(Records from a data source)
------------------------------------

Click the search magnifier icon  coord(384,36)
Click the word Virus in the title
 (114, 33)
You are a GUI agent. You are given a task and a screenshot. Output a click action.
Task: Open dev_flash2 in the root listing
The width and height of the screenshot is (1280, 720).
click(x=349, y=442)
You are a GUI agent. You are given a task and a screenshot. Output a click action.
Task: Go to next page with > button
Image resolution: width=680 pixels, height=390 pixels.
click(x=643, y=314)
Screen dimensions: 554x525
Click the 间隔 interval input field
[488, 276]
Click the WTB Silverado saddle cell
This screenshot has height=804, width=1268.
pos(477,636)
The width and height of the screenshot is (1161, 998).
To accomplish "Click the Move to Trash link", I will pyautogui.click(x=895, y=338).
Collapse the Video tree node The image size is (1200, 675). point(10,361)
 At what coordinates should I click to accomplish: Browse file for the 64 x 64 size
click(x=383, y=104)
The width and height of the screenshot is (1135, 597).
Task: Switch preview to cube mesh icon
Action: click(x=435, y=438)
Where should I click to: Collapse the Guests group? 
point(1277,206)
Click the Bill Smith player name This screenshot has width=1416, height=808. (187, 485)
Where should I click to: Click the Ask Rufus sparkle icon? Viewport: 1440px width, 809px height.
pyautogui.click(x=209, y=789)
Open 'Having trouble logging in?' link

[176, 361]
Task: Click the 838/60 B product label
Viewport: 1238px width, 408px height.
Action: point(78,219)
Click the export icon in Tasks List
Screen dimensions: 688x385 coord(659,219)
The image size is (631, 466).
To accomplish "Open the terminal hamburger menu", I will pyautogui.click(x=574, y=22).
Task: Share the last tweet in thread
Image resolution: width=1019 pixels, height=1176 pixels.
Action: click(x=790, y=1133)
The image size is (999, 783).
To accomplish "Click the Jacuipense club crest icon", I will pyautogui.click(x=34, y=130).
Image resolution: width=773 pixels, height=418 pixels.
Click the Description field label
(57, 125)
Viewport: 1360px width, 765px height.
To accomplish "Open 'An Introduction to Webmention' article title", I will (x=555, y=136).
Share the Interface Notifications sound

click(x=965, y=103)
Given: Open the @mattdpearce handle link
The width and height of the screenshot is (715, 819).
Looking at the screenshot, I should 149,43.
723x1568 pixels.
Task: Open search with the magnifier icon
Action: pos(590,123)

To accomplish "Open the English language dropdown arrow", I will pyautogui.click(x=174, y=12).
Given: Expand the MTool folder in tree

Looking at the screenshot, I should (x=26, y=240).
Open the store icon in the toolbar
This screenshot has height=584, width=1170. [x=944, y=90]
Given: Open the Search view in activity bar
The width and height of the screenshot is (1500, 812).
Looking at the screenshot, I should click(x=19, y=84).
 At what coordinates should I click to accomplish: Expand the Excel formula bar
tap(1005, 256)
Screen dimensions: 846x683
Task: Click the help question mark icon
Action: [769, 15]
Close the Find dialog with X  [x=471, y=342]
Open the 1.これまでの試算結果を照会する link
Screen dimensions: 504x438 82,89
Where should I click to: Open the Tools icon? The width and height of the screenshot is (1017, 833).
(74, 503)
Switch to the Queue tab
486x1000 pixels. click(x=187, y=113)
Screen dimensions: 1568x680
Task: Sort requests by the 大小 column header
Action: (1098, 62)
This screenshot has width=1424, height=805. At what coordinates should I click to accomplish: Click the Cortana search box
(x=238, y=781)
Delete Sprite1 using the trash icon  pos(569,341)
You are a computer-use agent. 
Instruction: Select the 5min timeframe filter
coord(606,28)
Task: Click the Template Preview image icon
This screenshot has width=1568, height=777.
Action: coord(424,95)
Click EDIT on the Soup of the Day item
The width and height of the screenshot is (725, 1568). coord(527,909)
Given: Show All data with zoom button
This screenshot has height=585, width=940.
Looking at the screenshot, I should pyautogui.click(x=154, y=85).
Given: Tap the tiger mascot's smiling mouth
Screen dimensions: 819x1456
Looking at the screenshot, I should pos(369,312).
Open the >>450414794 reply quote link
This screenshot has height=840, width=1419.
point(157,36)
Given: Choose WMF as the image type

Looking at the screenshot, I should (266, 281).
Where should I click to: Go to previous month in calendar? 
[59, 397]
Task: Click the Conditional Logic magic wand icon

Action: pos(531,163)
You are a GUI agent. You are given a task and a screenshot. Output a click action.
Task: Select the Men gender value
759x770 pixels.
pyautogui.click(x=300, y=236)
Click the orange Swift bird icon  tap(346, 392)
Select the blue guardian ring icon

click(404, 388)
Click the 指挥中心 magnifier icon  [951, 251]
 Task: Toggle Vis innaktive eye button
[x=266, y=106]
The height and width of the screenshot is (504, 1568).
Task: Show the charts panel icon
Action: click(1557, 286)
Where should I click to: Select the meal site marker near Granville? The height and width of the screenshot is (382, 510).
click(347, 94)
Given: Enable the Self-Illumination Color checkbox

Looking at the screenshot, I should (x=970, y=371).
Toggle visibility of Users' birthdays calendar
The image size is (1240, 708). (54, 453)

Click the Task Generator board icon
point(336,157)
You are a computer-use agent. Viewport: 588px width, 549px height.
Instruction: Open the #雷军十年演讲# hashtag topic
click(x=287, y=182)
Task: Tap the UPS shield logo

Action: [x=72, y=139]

------------------------------------

> **Task directions**
Give an exact copy of the lines from the one with "Where should I click to: Select" through the end of the entries, both ends included.

> **Your response**
Where should I click to: Select the meal site marker near Granville? The height and width of the screenshot is (382, 510).
click(347, 94)
Given: Enable the Self-Illumination Color checkbox

Looking at the screenshot, I should (x=970, y=371).
Toggle visibility of Users' birthdays calendar
The image size is (1240, 708). (54, 453)

Click the Task Generator board icon
point(336,157)
You are a computer-use agent. Viewport: 588px width, 549px height.
Instruction: Open the #雷军十年演讲# hashtag topic
click(x=287, y=182)
Task: Tap the UPS shield logo

Action: [x=72, y=139]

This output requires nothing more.